Si l’essentiel de l’ouvrage est consacré aux ordres et décorations spécifiques à l’Empire Chérifien sur la période 1912-1956, il nous a paru indispensable d’évoquer en amont et en aval du cœur de cette recherche, les décorations créées ou attribuées lors des diverses  » campagnes du Maroc  » qui ont servi à sa conquête d’abord, à sa pacification ensuite, au maintien de l’ordre enfin à l’occasion de son accession à l’indépendance.

Pour les décorations spécifiquement chérifiennes, afin d’être le plus complet et le plus précis possible, notre méthode de recherches a été fondée sur une exploitation systématique et exhaustive de l’ensemble de la collection des  » Bulletins Officiels du Protectorat de la République française au Maroc « , du n % 1 (Première année) du 1er novembre 1912 au n % 2262 (Quarante-cinquième année) du 2 mars 1956. Afin de replacer le plus objectivement possible les textes officiels de création, réglementation et modification des décorations, dans leur contexte politique et historique fondateur, nous nous sommes référé à un grand nombre d’ouvrages historiques sur cette période, ouvrages écrits tant par des Marocains que par des Français, et publiés tant au Maroc qu’en France.

Pour les insignes en eux-mêmes et leur fabrication, deux très anciennes et très prestigieuses Maisons nous ont aidé dans nos recherches, malgré la charge écrasante qui pèse sur ces Maisons devenues aujourd’hui de très grandes entreprises modernes.

Nous adressons aussi nos remerciements aux Conservateurs de nos Musées Militaires, lieux de mémoire indispensables dont les inépuisables collections de souvenirs sont une source d’informations intarissable, ainsi qu’aux organismes qui nous ont aidé dans nos recherches, tels l’Union Nationale des Officiers de Réserve, la Direction Nationale de la Garantie et des Services Industriels, l’Administration des Monnaies et Médailles, notamment le Club Français de la Médaille, ou la Chambre Syndicale Nationale de la Bijouterie, Joaillerie, Orfèvrerie.

Nous exprimons notre gratitude à un collectionneur lorrain qui se reconnaîtra ainsi qu’ à certains membres de l’association SALAM, amicale des anciens des lycées et collèges français du Maroc, qui ont bien voulu nous envoyer quelques précieux documents illustrant l’ouvrage.

Nous avons dans cet ouvrage, volontairement employé un système de transcription phonétique qui, s’il n’est pas savant et s’il ne respecte pas les conventions de la codification internationale aujourd’hui établie, permet la reconstitution intégrale des mots arabes, et ne dépayse pas le lecteur non arabisant.
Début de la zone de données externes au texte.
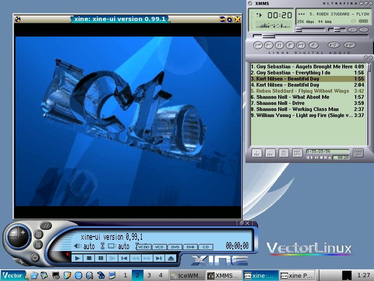Toggle the XMMS equalizer window (EQ)
The image size is (374, 281).
(x=352, y=30)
Pour la transcription des mois du calendrier islamique, nous avons adopté la terminologie marocaine utilisée de 1912 à 1956 dans tous les textes du Bulletin Officiel du Protectorat.
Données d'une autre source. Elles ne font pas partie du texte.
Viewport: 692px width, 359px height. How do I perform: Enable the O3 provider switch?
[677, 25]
Pour les textes en langue arabe, qui se lisent de droite à gauche, nous avons ignoré les quelques erreurs orthographiques et grammaticales que nous avons trouvées sur les décorations chérifiennes, notamment sur celles du début de la période du Protectorat. Ces erreurs sont, selon nous, davantage dues à un souci d’utilisation esthétique des espaces épigraphiés, qu’à une ignorance de l’orthographe et de la grammaire arabes par les fondateurs de ces ordres et de ces décorations, et par les créateurs des insignes.